> [TASK STATEMENT]
The data that follows is to be copied exactly, with each image removed.

> [INPUT DATA]

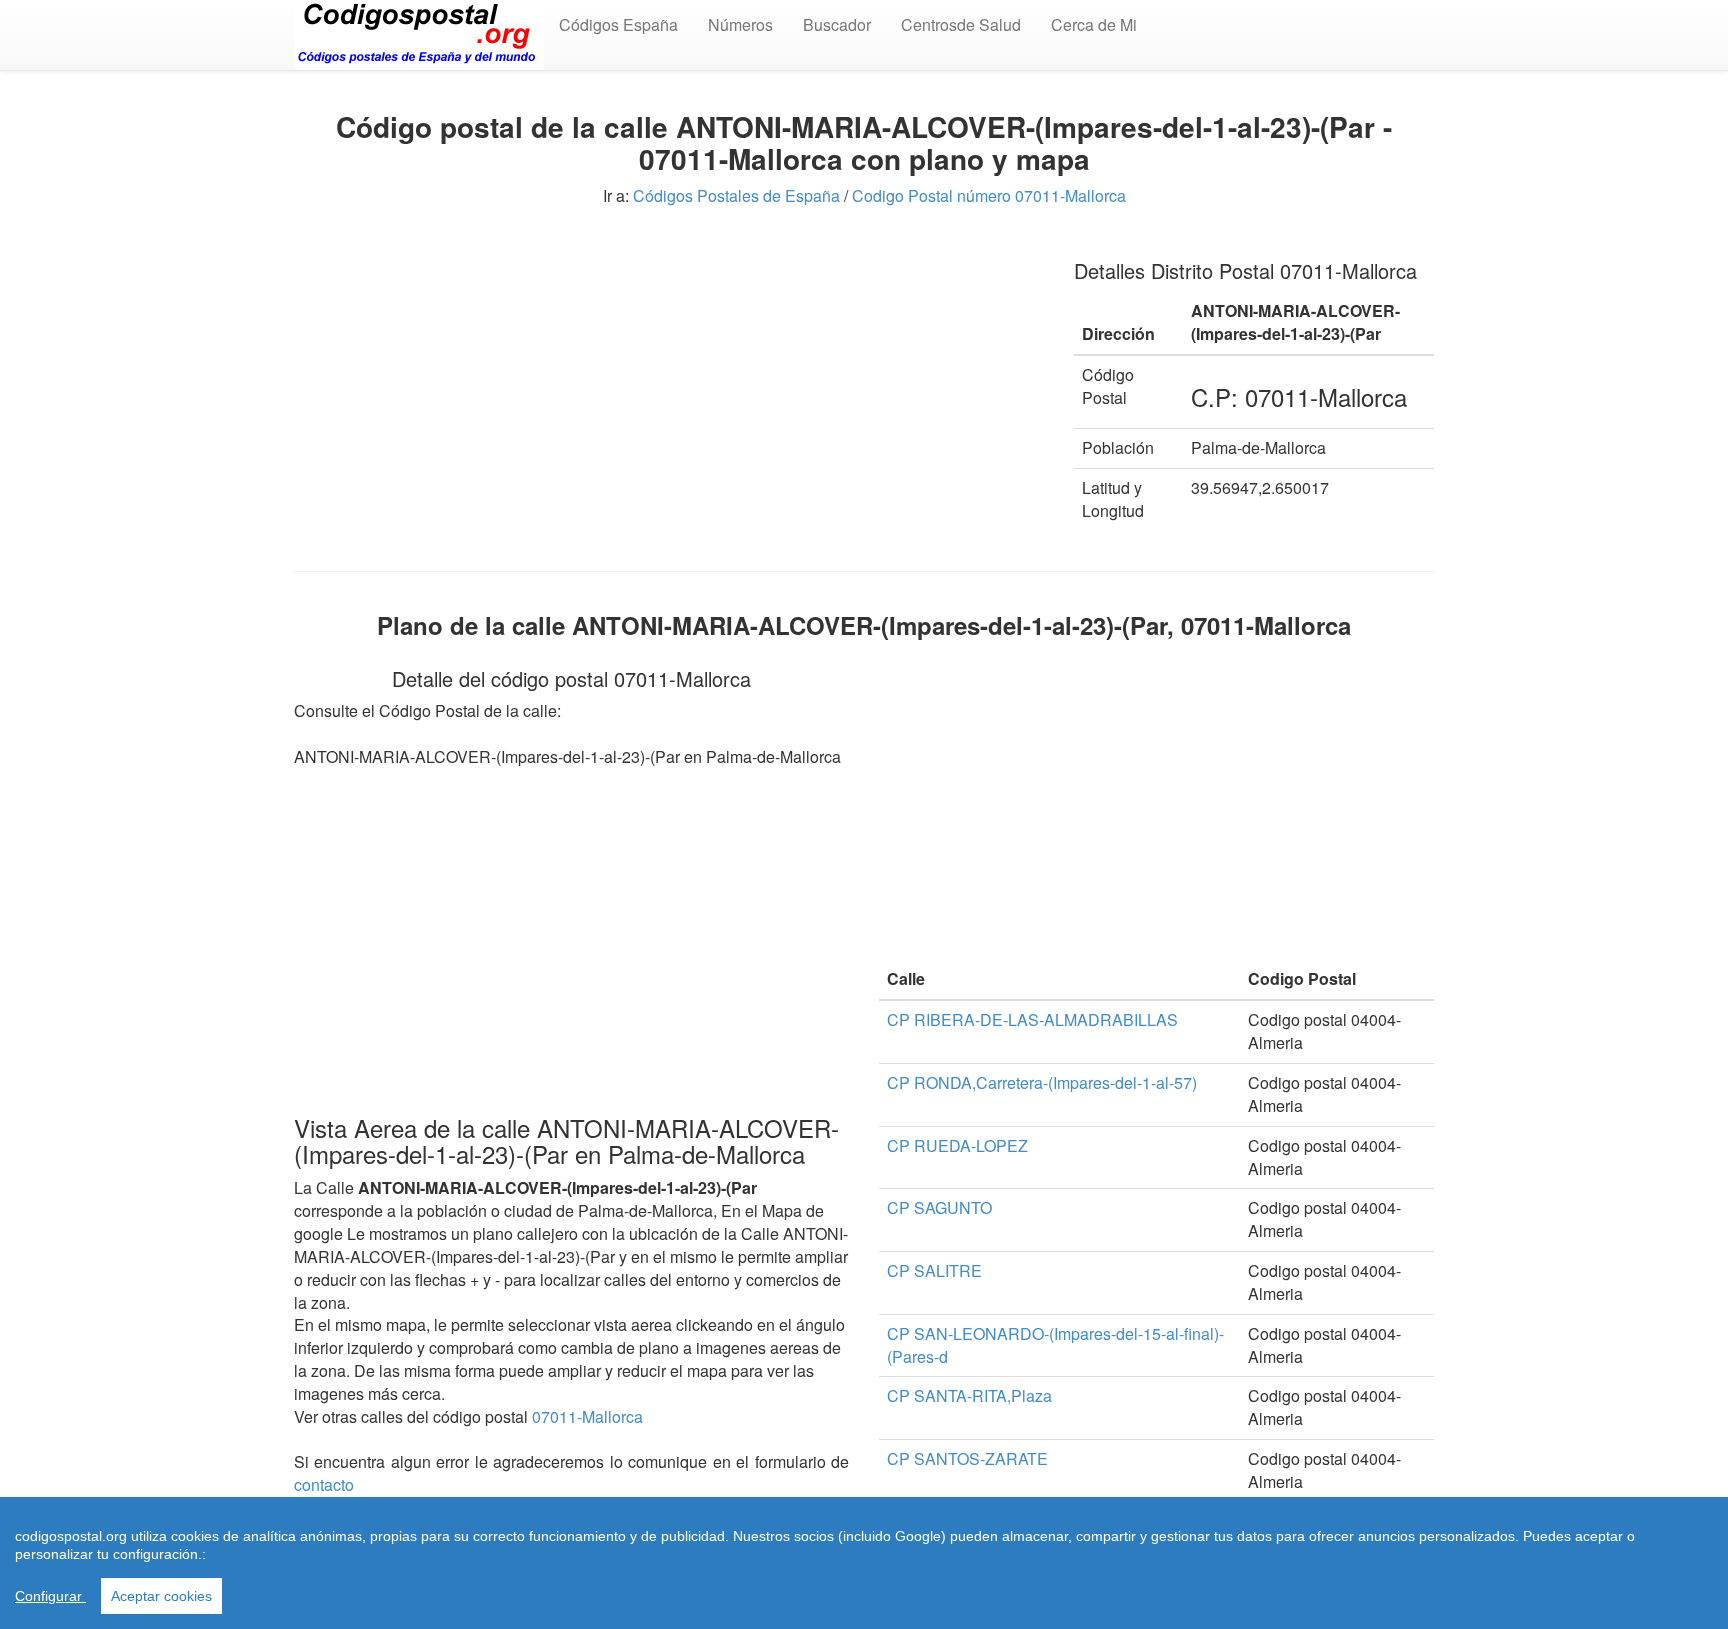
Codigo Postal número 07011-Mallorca (989, 195)
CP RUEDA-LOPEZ (957, 1145)
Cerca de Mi (1094, 24)
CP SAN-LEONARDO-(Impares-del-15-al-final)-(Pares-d (1055, 1345)
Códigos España (618, 24)
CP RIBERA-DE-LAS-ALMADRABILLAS (1032, 1019)
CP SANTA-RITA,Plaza (969, 1395)
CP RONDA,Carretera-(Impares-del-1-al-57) (1042, 1082)
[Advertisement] (669, 380)
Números (740, 24)
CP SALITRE (934, 1270)
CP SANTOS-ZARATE (967, 1458)
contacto (324, 1484)
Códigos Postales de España (736, 195)
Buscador (837, 24)
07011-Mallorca (587, 1416)
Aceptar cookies (161, 1596)
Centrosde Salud (961, 24)
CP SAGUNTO (939, 1207)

> [TASK OUTPUT]
Codigo Postal número 07011-Mallorca (989, 195)
CP RUEDA-LOPEZ (957, 1145)
Cerca de Mi (1094, 24)
CP SAN-LEONARDO-(Impares-del-15-al-final)-(Pares-d (1055, 1345)
Códigos España (618, 24)
CP RIBERA-DE-LAS-ALMADRABILLAS (1032, 1019)
CP SANTA-RITA,Plaza (969, 1395)
CP RONDA,Carretera-(Impares-del-1-al-57) (1042, 1082)
[Advertisement] (669, 380)
Números (740, 24)
CP SALITRE (934, 1270)
CP SANTOS-ZARATE (967, 1458)
contacto (324, 1484)
Códigos Postales de España (736, 195)
Buscador (837, 24)
07011-Mallorca (587, 1416)
Aceptar cookies (161, 1596)
Centrosde Salud (961, 24)
CP SAGUNTO (939, 1207)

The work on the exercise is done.